Thucydides sekitar 2400 tahun yang lalu telah menggunakan kisah kesaksian
langsung para prajurit yang ikut dalam perang Peloponesa untuk membangun
sejarah lisan.


Metode modern sejarah lisan berkembang di Amerika Serikat pada tahun 1930-
an dengan dilakukan penelitian besar-besaran mengenai kenangan bekas para
budak hitam. Perkembangan ini membawa suatu pemikiran baru tentang sumber
sejarah lisan. Sumber yang dicari bukan hanya para tokoh atau “orang-orang
besar”, tetapi juga kelompok-kelompok lain dalam masyarakat, termasuk pula
golongan buta huruf dan golongan yang tidak pernah meninggalkan bahanbahan
tertulis.


Perkembangan lain yang menyebabkan lahirnya sejarah lisan bahwa dalam
dunia modern banyak hal yang penting lolos dari pencatatan tertulis, misalnya
keputusan-keputusan atau instruksi-instruksi penting yang diberikan melalui
telepon saja sehingga tidak dapat ditemukan dalam suatu dokumen. Teknik

komunikasi yang semakin maju pada waktu sekarang memungkinkan orang
saling bertemu muka, sehingga surat menyurat semakin berkurang. Dengan
demikian, semakin banyak data yang diperlukan tidak lagi dapat diketemukan
dalam bentuk tertulis. Selain itu pula, perkembangan teknologi, dengan
ditemukannya alat perekam (phonograph) pada tahun 1877 dan perkembangan
alat perekam pada tahun 1960 dengan ditemukannya tape recorder, semakin
memudahkan untuk menyimpan data atau sumber lisan.

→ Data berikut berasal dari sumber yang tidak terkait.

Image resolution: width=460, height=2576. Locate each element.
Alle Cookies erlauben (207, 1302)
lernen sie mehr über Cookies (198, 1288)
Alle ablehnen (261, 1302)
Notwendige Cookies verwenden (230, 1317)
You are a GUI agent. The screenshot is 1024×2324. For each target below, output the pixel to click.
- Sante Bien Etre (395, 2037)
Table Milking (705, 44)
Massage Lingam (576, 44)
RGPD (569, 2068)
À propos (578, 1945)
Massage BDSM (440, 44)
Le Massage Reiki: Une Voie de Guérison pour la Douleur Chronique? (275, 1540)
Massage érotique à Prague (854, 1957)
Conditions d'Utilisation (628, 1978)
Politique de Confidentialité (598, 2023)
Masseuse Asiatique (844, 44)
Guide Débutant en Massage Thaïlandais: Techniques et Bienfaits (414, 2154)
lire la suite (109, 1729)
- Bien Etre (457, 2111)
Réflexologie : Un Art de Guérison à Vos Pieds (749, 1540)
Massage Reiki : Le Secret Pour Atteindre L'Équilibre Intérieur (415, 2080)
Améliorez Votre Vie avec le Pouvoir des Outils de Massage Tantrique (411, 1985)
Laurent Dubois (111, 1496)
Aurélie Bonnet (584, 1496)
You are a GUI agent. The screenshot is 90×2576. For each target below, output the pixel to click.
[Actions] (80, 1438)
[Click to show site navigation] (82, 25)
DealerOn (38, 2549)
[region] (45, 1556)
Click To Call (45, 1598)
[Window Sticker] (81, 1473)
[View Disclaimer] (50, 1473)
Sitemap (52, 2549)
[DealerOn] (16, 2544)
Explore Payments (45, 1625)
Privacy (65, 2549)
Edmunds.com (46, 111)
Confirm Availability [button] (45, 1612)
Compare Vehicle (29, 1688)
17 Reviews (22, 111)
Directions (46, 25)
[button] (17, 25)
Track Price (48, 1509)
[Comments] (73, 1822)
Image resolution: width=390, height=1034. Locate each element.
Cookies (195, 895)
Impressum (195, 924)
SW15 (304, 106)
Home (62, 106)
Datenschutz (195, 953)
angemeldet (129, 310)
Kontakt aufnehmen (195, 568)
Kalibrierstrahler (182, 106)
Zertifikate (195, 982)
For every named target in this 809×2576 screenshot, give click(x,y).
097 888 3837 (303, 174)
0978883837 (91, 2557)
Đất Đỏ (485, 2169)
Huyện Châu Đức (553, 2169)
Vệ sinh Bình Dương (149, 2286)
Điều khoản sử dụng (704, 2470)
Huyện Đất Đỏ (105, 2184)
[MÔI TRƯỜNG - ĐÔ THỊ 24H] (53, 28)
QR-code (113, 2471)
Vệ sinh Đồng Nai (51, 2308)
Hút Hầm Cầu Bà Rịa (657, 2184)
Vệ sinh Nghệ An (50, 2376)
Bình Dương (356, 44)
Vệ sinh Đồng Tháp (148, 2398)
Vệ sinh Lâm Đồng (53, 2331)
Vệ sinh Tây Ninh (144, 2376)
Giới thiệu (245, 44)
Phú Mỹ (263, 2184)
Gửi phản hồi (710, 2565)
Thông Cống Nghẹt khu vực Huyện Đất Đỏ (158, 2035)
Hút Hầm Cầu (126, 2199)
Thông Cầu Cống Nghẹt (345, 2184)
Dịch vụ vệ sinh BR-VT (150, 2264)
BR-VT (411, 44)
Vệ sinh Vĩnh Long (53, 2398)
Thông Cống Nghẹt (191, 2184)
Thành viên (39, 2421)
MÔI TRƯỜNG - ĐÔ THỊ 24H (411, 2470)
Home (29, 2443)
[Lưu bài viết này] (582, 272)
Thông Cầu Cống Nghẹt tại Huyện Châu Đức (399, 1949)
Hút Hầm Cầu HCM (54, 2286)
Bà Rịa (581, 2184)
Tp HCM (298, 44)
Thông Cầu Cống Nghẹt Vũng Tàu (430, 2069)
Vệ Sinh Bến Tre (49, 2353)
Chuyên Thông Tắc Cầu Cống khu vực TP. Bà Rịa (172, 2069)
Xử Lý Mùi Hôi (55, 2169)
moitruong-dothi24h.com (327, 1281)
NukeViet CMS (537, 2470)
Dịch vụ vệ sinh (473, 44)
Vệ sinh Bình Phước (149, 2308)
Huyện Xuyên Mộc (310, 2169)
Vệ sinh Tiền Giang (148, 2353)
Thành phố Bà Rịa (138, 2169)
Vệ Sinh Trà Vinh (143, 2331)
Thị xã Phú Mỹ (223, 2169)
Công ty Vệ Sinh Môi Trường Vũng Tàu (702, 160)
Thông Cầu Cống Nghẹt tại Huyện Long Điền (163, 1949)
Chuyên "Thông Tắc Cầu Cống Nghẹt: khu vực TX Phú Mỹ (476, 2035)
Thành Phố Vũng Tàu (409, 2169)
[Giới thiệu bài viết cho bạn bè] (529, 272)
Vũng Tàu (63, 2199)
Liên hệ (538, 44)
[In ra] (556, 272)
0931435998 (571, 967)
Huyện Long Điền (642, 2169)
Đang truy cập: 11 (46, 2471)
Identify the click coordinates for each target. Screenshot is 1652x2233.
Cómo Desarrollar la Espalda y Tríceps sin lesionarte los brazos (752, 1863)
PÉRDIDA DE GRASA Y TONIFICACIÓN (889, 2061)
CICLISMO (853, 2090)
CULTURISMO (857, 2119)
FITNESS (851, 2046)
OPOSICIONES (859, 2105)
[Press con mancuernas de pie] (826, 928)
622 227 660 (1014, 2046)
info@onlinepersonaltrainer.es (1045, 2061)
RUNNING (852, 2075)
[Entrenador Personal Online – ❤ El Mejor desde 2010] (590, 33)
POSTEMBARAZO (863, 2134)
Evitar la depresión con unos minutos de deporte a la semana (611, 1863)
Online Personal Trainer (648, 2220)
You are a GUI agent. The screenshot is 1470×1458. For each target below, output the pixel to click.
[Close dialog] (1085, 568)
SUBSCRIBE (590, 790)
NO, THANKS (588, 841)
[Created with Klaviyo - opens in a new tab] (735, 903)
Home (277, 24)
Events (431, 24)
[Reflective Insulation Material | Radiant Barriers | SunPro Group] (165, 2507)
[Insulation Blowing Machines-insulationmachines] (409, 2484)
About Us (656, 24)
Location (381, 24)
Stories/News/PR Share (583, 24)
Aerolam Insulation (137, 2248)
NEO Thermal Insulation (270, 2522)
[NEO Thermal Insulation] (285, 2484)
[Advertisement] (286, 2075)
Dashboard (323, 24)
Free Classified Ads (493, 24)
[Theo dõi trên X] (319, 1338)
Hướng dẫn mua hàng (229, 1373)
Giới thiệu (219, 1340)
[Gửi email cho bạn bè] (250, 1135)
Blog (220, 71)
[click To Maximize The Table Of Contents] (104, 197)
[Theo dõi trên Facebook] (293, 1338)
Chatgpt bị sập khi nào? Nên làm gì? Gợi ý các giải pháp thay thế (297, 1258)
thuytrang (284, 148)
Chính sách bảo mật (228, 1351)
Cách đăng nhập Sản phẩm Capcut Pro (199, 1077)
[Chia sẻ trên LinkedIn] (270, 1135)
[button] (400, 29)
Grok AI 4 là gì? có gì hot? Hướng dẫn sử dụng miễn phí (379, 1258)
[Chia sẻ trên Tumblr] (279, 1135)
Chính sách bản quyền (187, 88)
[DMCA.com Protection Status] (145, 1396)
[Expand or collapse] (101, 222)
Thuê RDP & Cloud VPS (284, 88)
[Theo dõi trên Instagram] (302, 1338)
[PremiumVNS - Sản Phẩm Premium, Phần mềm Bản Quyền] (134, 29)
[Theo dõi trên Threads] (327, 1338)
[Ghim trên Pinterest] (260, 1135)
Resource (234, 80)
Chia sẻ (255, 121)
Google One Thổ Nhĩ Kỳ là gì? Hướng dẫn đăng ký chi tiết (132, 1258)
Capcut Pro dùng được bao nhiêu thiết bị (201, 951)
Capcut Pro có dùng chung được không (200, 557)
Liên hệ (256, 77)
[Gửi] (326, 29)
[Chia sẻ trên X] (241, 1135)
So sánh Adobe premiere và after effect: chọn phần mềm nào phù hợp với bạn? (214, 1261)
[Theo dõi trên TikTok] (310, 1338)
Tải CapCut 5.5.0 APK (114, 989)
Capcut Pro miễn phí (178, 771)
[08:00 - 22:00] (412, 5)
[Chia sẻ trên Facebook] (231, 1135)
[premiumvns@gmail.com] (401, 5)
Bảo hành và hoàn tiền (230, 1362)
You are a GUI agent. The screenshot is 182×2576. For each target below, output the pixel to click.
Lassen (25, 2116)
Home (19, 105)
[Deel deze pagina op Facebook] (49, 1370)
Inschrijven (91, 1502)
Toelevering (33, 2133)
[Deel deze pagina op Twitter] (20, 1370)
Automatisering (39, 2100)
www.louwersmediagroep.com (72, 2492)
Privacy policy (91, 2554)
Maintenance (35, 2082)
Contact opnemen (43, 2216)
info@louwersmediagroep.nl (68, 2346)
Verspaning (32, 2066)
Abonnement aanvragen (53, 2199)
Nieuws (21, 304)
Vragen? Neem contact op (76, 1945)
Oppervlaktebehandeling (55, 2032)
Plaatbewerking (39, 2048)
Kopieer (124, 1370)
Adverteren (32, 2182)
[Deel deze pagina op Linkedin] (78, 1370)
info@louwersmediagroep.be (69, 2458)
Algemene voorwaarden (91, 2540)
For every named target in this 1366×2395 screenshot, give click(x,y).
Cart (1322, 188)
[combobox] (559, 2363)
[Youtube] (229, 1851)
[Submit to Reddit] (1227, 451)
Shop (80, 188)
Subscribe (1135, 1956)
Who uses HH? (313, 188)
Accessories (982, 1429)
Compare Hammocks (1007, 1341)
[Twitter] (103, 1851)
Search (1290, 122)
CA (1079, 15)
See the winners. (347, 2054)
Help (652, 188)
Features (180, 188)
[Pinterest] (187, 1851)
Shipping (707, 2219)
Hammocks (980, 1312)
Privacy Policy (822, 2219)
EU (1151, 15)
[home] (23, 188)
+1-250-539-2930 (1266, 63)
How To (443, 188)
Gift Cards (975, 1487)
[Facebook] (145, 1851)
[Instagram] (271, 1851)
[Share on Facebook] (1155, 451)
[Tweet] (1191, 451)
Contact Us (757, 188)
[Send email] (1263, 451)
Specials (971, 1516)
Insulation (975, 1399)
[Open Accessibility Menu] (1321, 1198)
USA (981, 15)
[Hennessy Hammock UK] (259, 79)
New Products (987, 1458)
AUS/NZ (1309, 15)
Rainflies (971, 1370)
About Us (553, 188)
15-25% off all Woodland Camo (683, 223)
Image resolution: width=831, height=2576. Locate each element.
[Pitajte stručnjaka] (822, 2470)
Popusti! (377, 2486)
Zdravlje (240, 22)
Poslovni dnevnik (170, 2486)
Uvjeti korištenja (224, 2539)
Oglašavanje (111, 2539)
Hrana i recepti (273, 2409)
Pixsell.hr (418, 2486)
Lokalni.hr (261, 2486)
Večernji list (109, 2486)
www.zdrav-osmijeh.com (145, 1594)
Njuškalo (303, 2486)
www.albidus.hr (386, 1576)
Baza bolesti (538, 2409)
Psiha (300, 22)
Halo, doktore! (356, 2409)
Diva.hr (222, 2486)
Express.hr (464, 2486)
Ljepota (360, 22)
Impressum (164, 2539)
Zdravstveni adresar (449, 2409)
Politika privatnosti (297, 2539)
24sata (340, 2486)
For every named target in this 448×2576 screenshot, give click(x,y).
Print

Di Amerika serikat oral history adalah rekaman pita (tape recording) dari
wawancara tentang peristiwa atau hal-hal yang dialami oleh si pengisah sendiri,
atau lebih tepat lagi, rekaman pita (atau kaset) dari penglaman-pengalaman
yang masih diingat oleh pengisah. Keterangan ini direkam dalam bentuk tanya
jawab melalui wawancara lisan yang telah direncanakan lebih dahulu dengan
cermat.


Ada beberapa hal atau prinsip-prinsip yang harus diperhatikan dalam melakukan
penelitian sejarah lisan, yaitu:


1. Perencanaan wawancara
Menurut Lincoln dan Guba dalam Lexi J. Moleong (1996) wawancara adalah
mengkonstruksi, mengenai orang, kejadian, kegiatan organisasi, perasaan,
motivasi, tuntutan, kepedulian dan lain-lain kebulatan, merekonstruksi kebulatankebulatan
demikian sebagai yang dialami masa lalu, memproyeksikan kebulatankebulatan
sebagai yang telah diharapkan untuk dialami pada masa yang akan
datang; memverifikasi, mengubah dan memperluas konstruksi yang
dikembangkan oleh peneliti sebagai pengecekan anggota. Agar kegiatan
wawancara dapat mencapai sasaran yang diinginkan, harus dilakukan kegiatan
perencanaan dengan baik meliputi perencanaan waktu wawancara, penentuan
orang yang akan di wawanara atau informan, dan menentukan materi
wawancara.


2. Pelaksanaan wawancara
Wawancara dalam sejarah lisan bukanlah suatu dialog melainkan menggali
pengalaman dari orang yang sedang diwawancarai. Komentar dari pewancara
hanya terbatas pada pertanyaan-pertanyaan singkat untuk mengarahkan
kisahnya. Wawancara tidak dimaksudkan untuk memperlihatkan kepintaran
pewancara. Yang penting ialah keterangan atau pengalaman yang dikisahkan,
jadi semakin kurang suara pewancara didengar dalam rekaman, semakin baik
mutu dari wawancara sejarah lisan.



3. Orang yang diwawancarai
Agar wawancara itu berjalan dengan lancar sebaiknya sebelum wawancara
itu dilaksanakan sebaiknya kita mempelajari latar belakang dari orang tersebut.
Selain itu seorang pewancara harus menguasai materi yang akan ditanyakan.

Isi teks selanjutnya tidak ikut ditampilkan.